Material shown -
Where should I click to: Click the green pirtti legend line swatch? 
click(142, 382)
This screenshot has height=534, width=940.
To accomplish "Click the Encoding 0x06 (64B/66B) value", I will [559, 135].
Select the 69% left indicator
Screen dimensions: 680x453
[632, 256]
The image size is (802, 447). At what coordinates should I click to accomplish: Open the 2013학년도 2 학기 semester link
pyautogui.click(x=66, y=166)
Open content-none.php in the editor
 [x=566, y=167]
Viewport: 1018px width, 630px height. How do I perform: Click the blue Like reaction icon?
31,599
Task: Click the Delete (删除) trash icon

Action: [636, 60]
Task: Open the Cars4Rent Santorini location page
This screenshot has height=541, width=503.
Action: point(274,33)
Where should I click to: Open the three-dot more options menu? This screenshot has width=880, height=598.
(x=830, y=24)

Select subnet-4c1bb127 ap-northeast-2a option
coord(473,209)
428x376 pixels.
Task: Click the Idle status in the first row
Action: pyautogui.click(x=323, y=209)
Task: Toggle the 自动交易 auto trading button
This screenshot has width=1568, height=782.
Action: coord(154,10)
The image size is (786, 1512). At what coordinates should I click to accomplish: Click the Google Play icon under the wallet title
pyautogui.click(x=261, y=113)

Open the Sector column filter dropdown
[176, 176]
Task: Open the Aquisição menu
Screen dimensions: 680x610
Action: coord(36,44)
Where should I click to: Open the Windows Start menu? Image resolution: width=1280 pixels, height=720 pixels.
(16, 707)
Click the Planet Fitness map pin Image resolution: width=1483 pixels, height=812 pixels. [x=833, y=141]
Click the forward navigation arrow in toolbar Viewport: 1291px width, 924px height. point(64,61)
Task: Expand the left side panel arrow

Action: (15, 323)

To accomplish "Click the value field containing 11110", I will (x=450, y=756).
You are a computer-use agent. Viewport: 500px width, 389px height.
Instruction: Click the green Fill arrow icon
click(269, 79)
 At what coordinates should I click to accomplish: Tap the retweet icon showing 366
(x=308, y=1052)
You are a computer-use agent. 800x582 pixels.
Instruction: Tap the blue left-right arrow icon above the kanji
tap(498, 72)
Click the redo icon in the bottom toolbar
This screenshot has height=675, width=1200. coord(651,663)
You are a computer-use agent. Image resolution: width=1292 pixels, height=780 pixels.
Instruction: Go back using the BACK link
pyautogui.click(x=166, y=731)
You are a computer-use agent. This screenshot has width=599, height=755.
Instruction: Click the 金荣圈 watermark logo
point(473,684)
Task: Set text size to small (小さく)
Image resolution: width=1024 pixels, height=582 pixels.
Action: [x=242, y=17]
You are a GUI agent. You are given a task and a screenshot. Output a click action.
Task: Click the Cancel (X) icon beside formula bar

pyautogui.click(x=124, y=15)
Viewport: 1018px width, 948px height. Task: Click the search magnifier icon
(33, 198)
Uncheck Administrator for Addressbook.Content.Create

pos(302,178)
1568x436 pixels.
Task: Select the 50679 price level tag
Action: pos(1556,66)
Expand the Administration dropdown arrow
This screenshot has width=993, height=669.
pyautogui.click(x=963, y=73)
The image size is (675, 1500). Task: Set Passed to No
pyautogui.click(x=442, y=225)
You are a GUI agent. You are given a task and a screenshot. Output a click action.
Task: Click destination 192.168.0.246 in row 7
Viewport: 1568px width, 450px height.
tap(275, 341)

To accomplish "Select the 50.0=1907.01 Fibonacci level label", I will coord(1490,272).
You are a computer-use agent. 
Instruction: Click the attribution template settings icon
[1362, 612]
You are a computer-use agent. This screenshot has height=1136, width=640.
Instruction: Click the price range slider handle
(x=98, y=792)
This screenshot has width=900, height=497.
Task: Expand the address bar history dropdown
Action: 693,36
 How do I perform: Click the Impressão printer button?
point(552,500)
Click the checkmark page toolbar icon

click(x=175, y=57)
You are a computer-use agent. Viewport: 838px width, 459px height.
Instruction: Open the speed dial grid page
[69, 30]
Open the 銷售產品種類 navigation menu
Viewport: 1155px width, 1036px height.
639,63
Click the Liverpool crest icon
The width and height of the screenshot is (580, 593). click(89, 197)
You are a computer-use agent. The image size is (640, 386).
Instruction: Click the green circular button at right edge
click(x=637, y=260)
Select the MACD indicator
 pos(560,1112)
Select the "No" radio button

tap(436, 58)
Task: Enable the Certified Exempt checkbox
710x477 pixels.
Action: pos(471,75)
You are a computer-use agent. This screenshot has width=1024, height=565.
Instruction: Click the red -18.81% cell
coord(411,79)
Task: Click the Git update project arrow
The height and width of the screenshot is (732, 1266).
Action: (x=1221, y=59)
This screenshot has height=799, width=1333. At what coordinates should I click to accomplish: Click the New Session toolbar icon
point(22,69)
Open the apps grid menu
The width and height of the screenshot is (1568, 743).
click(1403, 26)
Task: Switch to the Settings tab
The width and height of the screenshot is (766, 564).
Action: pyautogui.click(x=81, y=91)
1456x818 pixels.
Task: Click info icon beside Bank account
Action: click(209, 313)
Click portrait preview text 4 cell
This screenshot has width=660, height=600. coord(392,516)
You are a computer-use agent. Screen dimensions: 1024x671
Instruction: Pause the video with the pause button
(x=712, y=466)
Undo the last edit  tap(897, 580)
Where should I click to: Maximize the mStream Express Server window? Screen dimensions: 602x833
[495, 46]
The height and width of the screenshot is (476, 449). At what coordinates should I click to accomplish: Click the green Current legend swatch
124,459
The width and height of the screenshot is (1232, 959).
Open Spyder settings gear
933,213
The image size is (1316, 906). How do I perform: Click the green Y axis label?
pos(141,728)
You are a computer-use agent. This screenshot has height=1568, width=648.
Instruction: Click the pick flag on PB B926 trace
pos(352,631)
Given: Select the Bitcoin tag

Instructions for the task - If a line in the listing holds the word "computer", copy it out.

Output for this task -
You are a computer-use agent. Viewport: 500px width, 389px height.
You are a computer-use agent. 800x582 pixels.
You are a computer-use agent. Image resolution: width=1292 pixels, height=780 pixels.
You are a computer-use agent. This screenshot has width=599, height=755.
You are a computer-use agent. 
You are a computer-use agent. This screenshot has height=1136, width=640.
You are a computer-use agent. Viewport: 838px width, 459px height.
You are a computer-use agent. The image size is (640, 386).
You are a computer-use agent. This screenshot has width=1024, height=565.
You are a computer-use agent. Screen dimensions: 1024x671
You are a computer-use agent. This screenshot has height=1568, width=648.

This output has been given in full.